Intellectual Property Today
RFC Express - New IP Lawsuits

What, Exactly, Is Software Trade Secret Theft?





By Bob Zeidman and Nikolaus Bear

Bob Zeidman is the president of Zeidman Consulting, a contract R&D firm. He is an experienced expert witness and the developer of CodeSuite®, which is now supported by SAFE Corporation. He can be reached via email at Bob@ZeidmanConsulting.com.

Nikolaus Baer is a research engineer at Zeidman Consulting. He has utilized the CodeSuite® software as an expert witness in litigation involving trade secret theft. He can be reached via email at Nik@ZeidmanConsulting.com.

Introduction

Through our experience working on numerous high tech intellectual property disputes, especially software copyright infringement and trade secret theft cases, we have developed an exact methodology for determining certain types of trade secret theft with regard to software. It has been our observation that experts often rely heavily on the discovery of similarities in source code. These experts often use computer code analysis applications to locate portions of code that look similar and then draw conclusions based upon their analysis of these portions of code. Unfortunately, this method of analysis can vary greatly and can result in the simplistic and incorrect conclusion that mere similarities in themselves establish trade secret theft.

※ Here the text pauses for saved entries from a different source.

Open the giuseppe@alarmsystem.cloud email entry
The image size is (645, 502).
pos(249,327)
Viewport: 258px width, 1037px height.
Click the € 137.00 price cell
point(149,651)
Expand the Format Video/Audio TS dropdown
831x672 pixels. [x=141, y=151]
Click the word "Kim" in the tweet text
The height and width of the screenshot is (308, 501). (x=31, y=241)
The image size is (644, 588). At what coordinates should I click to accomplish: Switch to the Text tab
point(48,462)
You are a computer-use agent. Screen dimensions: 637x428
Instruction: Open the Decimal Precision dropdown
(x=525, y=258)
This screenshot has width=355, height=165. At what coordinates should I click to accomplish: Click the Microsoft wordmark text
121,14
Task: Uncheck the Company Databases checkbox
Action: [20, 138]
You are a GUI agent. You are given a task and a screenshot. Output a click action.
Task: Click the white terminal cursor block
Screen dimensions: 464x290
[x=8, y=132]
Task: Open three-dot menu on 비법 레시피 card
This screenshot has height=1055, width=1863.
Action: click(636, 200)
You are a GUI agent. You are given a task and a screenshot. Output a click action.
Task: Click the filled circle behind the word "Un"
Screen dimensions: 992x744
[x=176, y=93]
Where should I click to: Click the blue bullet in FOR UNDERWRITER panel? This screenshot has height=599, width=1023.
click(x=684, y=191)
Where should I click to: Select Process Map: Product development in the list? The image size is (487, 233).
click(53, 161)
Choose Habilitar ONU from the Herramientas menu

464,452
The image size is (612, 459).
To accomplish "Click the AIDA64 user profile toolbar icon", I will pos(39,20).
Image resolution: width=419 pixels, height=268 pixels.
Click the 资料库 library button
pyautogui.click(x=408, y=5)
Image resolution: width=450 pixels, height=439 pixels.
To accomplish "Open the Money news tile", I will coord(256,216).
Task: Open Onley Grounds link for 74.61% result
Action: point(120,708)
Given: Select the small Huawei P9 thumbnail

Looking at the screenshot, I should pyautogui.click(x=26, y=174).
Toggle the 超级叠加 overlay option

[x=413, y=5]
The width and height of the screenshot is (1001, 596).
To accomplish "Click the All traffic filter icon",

The CodeMatch® program that we use is one of several tools available to experts in the CodeSuite® suite of software analysis tools. It applies a series of algorithms to find correlations between two sets of software source code files based upon several elements of the code and also provides a ranking to help better determine the parts of the code on which to focus (a detailed explanation of the CodeMatch algorithms is given on the website of Software Analysis and Forensic Engineering Corporation at www.SAFE- corp.biz). However, the discovery of these sections of interest is only the first step of analysis, as there are many reasons for software correlation, and it is the job of experts to eliminate other possible explanations before drawing any conclusions about theft. The steps for determining source code trade secret theft are:

  1. Determine trade secrets. This step requires the owner of the software to determine the intellectual property that comprises their trade secrets and then to point out those sections of code that implement them. The expert must confirm that these sections of code do represent real trade secrets.
  2. Determine source code correlation. This step requires the determination of similarity between the two sets of code, one containing the trade secrets and the other accused of containing those same trade secrets. Source code correlation is a quantitative measure of software similarity that is defined in the next section.
  3. Determine reasons for correlation. There are six reasons that source code can be correlated. Of these reasons, some reasons automatically rule out trade secret theft. Other reasons require further analysis.
  4. Determine functionality correlation. Next, the correlation must be examined to determine whether actual functionality of the software is correlated.
  5. Determine trade secret theft. If functional correlation is present, the final step involves verifying that the correlated functions are truly trade secrets and producing a definitive decision about whether that correlation is due to trade secret theft. A public domain literature search is often part of this process, because the information a company treats as confidential is not always so.

Determining trade secrets

Under the Uniform Trade Secrets Act and the Restatement formulations that still provide the law in a few states, a trade secret is information valuable to competitors that is not generally known to others in the industry and that a company has taken precautions to keep secret from its competitors. General or public knowledge cannot be claimed as a trade secret. With regard to computer source code, open source code, third party code, and generally known algorithms cannot be considered trade secrets. Determining trade secrets in computer source code requires gauging first, whether the source code in question is known outside the company and second, how much effort the company puts into protecting the source code.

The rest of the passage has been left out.